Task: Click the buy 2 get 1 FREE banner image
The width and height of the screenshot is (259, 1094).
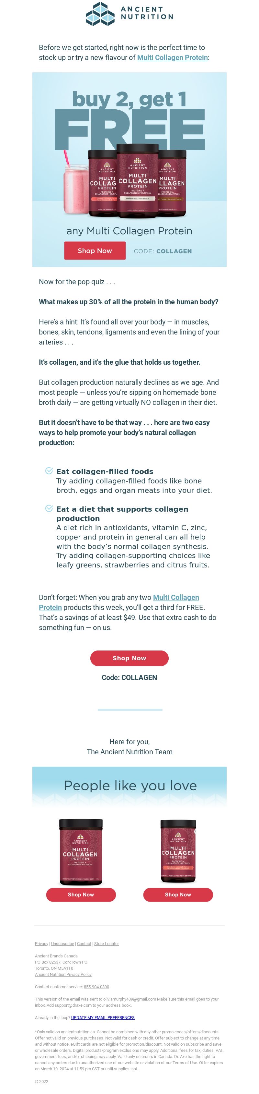Action: 129,169
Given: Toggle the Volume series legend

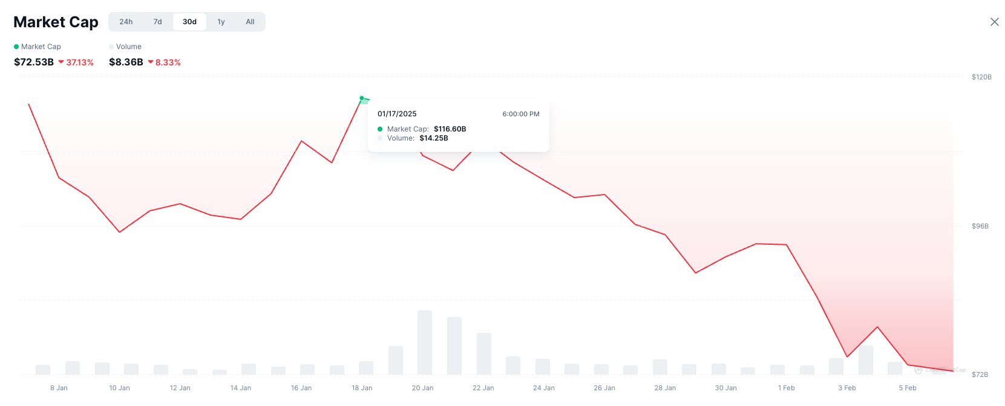Looking at the screenshot, I should tap(125, 47).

* _PROBLEM DETAILS_
Repeat every entry exactly, but leave out the pictures.

* _FINISHED EXERCISE_
Task: Click the buy 2 get 1 FREE banner image
The width and height of the screenshot is (259, 1094).
Action: 129,169
Given: Toggle the Volume series legend

Looking at the screenshot, I should tap(125, 47).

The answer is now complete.